JOB: Copy the rows verbatim from the line containing "Image resolution: width=799" through the line containing "pyautogui.click(x=644, y=892)", both included, omitting the pictures.
## Begin EXCERPTED RECORDS
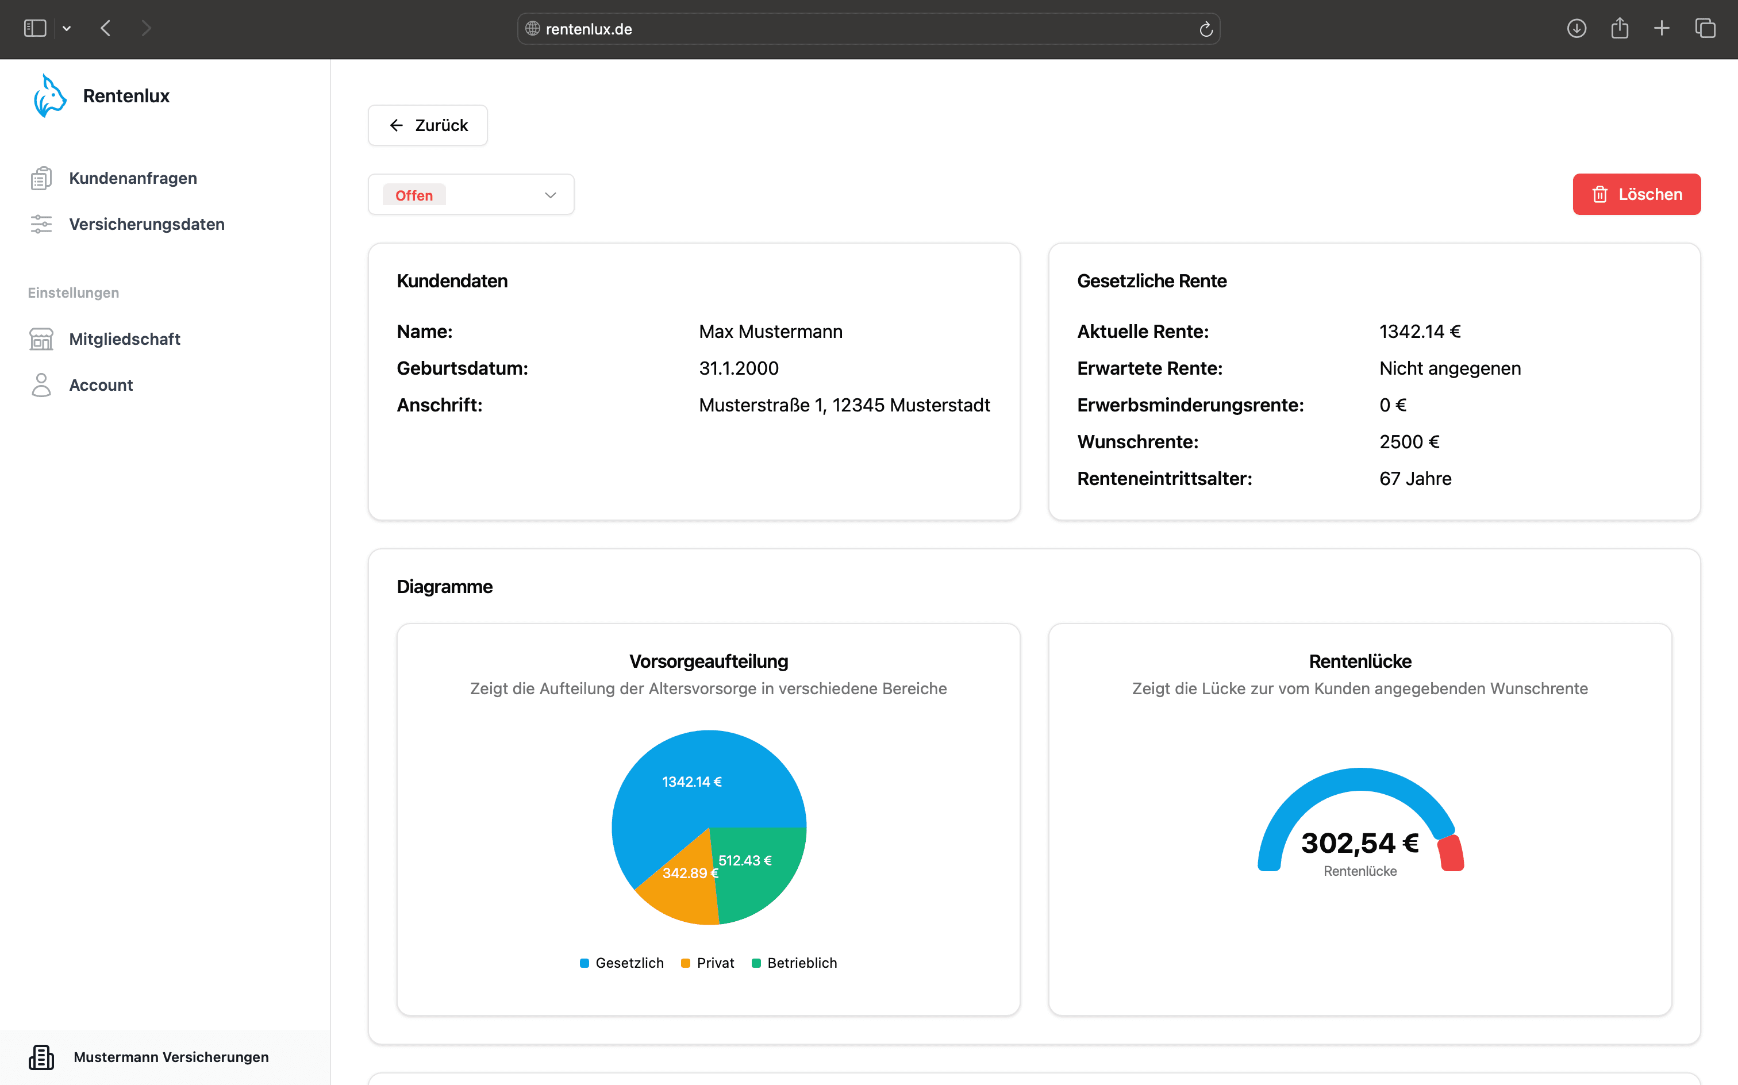
Task: Open the Offen status dropdown
Action: coord(470,194)
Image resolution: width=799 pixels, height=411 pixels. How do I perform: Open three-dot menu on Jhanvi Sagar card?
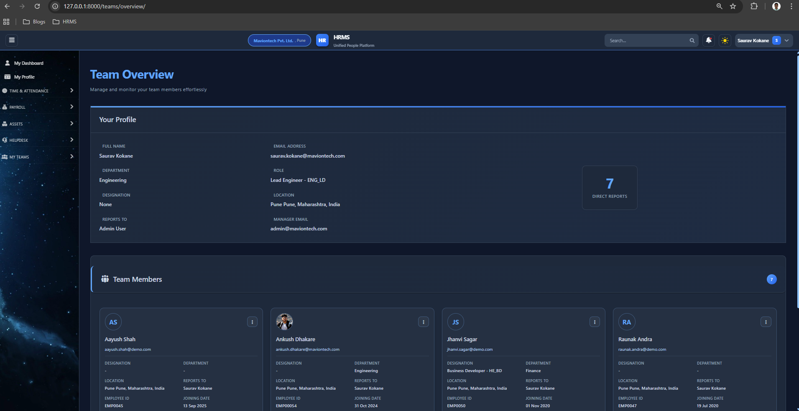tap(595, 322)
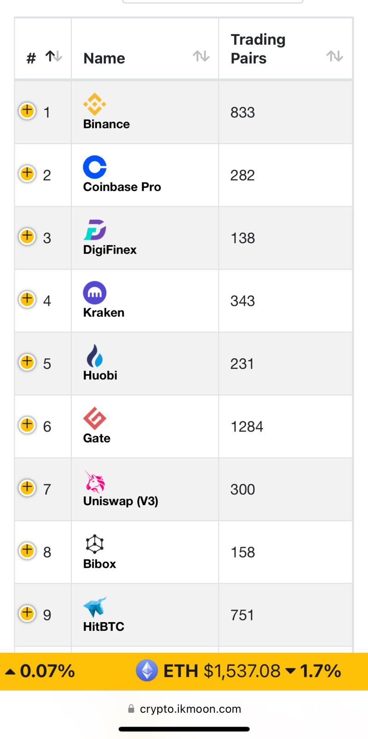The image size is (368, 739).
Task: Tap the crypto.ikmoon.com address bar
Action: click(184, 709)
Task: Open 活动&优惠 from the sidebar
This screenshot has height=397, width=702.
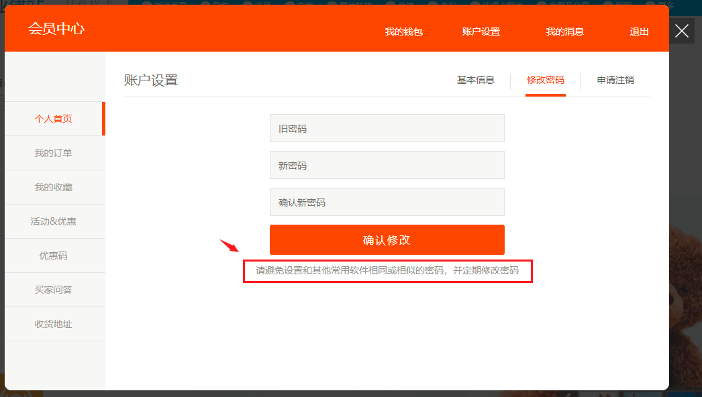Action: pos(54,221)
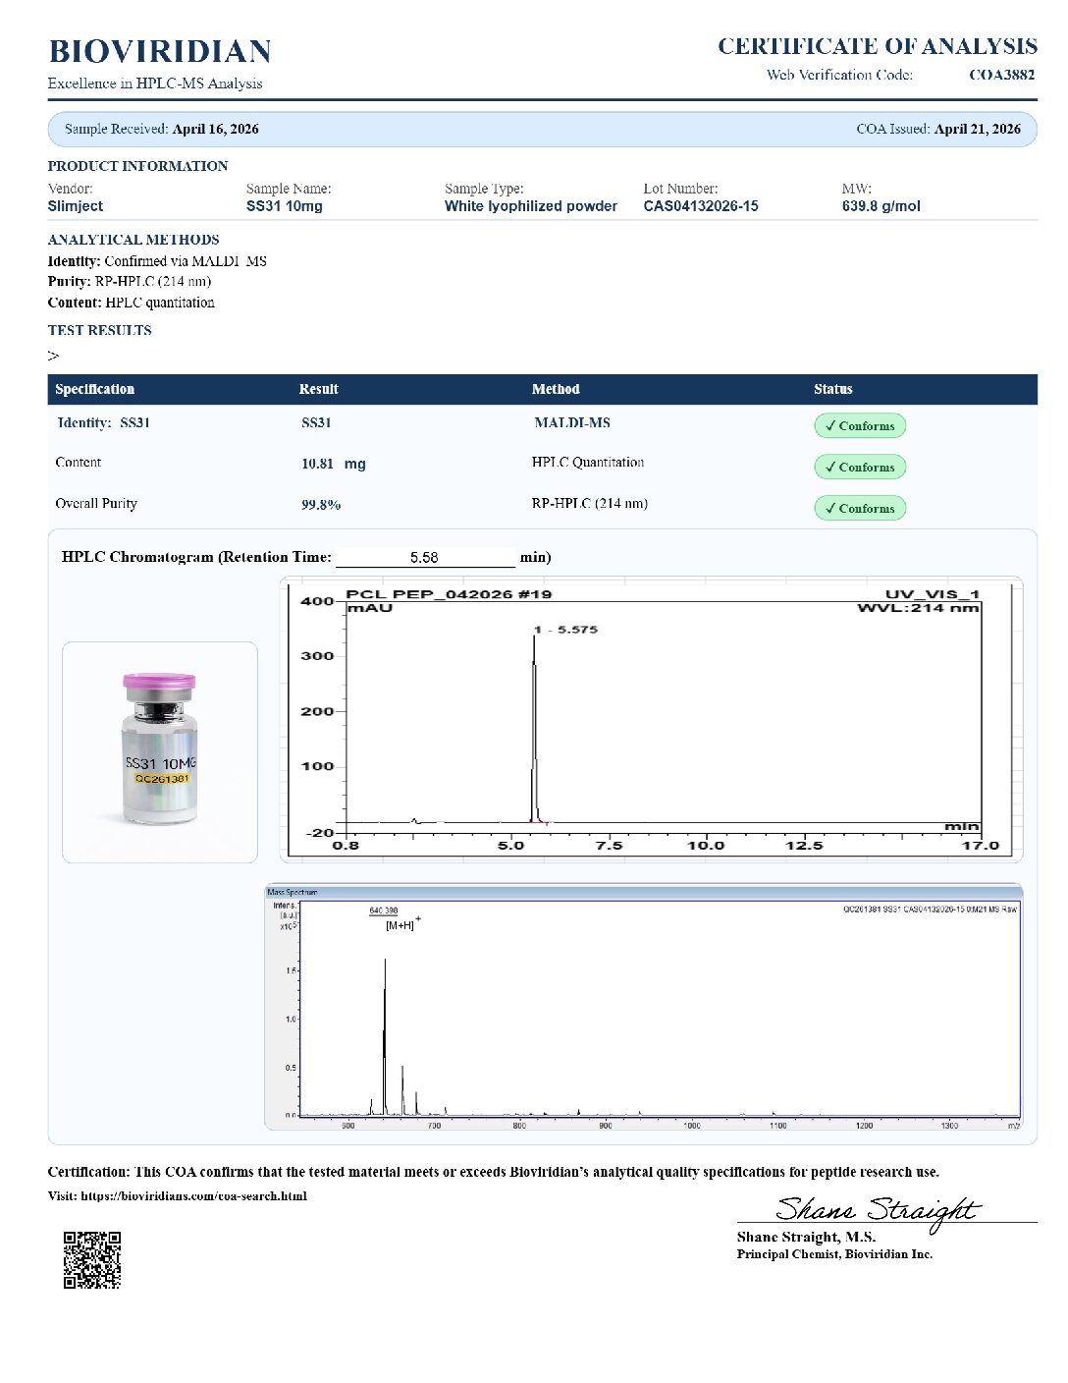Click the Mass Spectrum panel title bar
The width and height of the screenshot is (1068, 1383).
pyautogui.click(x=644, y=892)
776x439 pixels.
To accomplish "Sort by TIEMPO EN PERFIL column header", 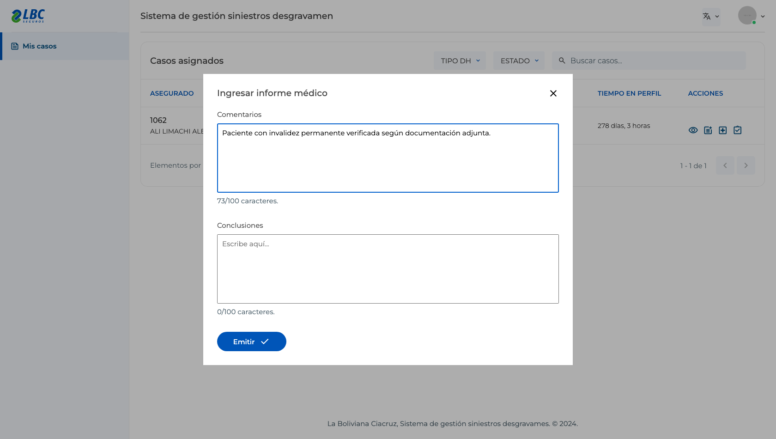I will [x=629, y=93].
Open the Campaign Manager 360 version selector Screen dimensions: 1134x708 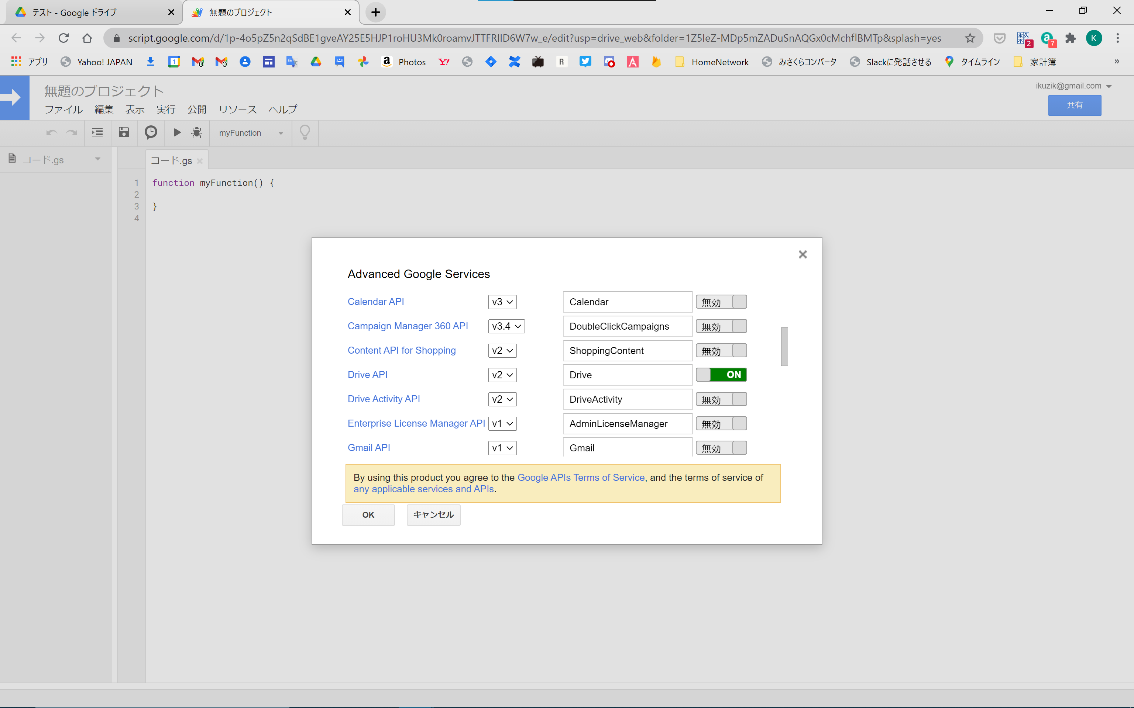pos(506,326)
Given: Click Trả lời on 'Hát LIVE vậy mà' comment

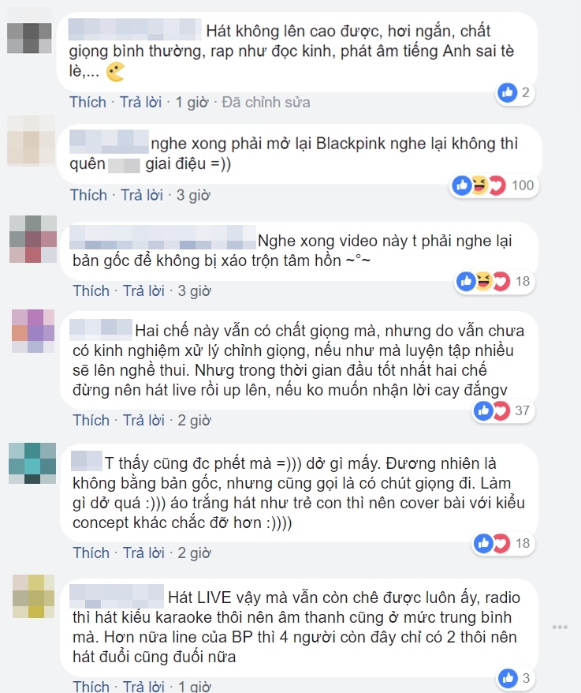Looking at the screenshot, I should click(143, 687).
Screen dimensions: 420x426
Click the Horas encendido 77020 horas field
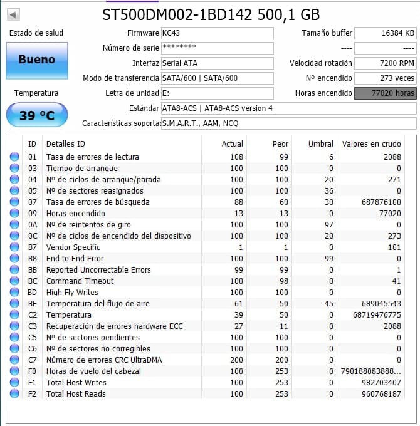coord(385,93)
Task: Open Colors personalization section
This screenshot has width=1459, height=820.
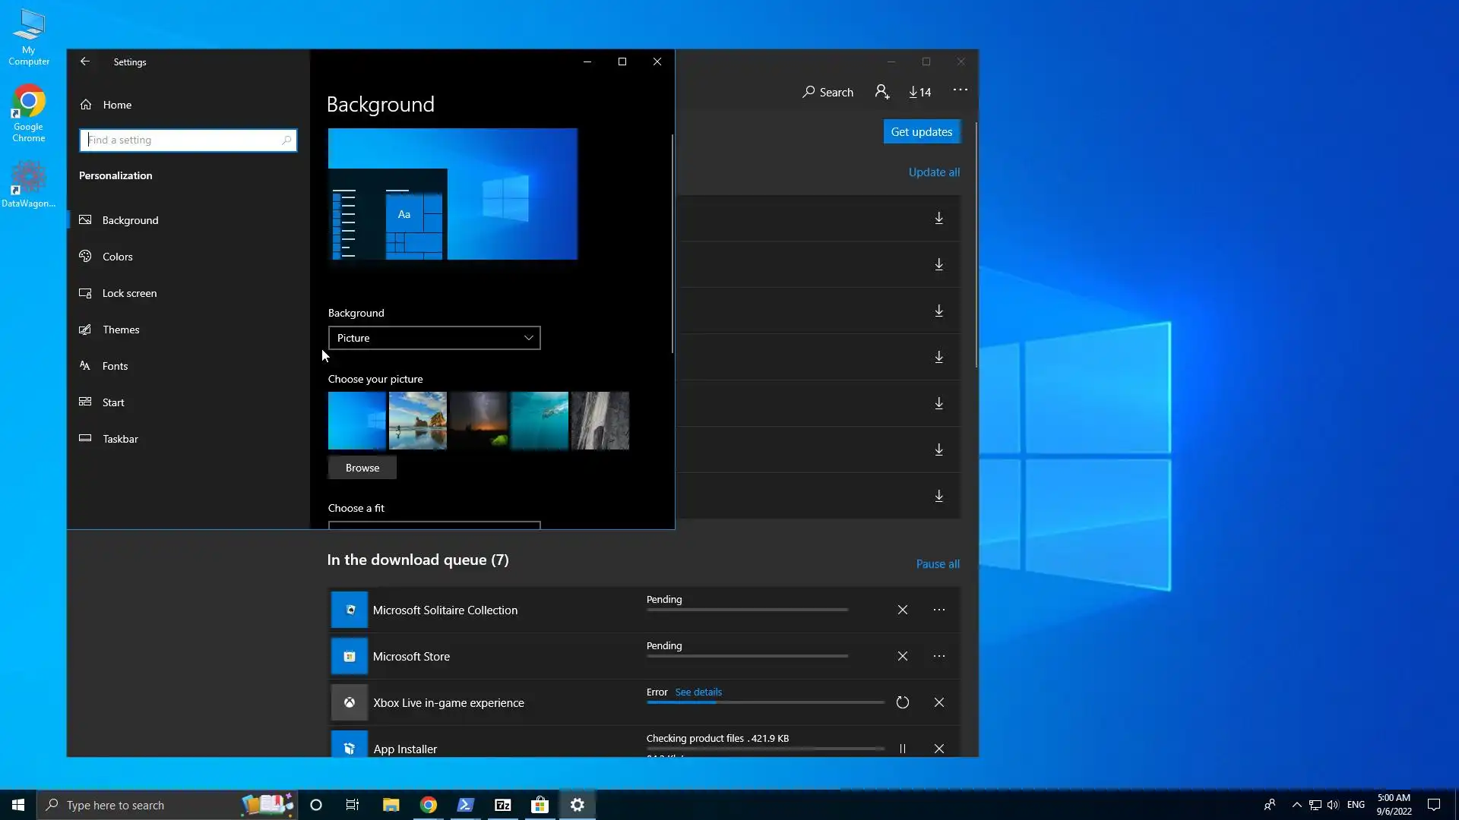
## End EXCERPTED RECORDS
RESPONSE TO THIS TASK:
Image resolution: width=799 pixels, height=411 pixels. How do I perform: Open three-dot menu on Jhanvi Sagar card?
tap(595, 322)
The image size is (368, 739).
Task: Tap the crypto.ikmoon.com address bar
Action: click(184, 709)
Task: Open 活动&优惠 from the sidebar
This screenshot has height=397, width=702.
Action: pos(54,221)
Click the Mass Spectrum panel title bar
The width and height of the screenshot is (1068, 1383).
pyautogui.click(x=644, y=892)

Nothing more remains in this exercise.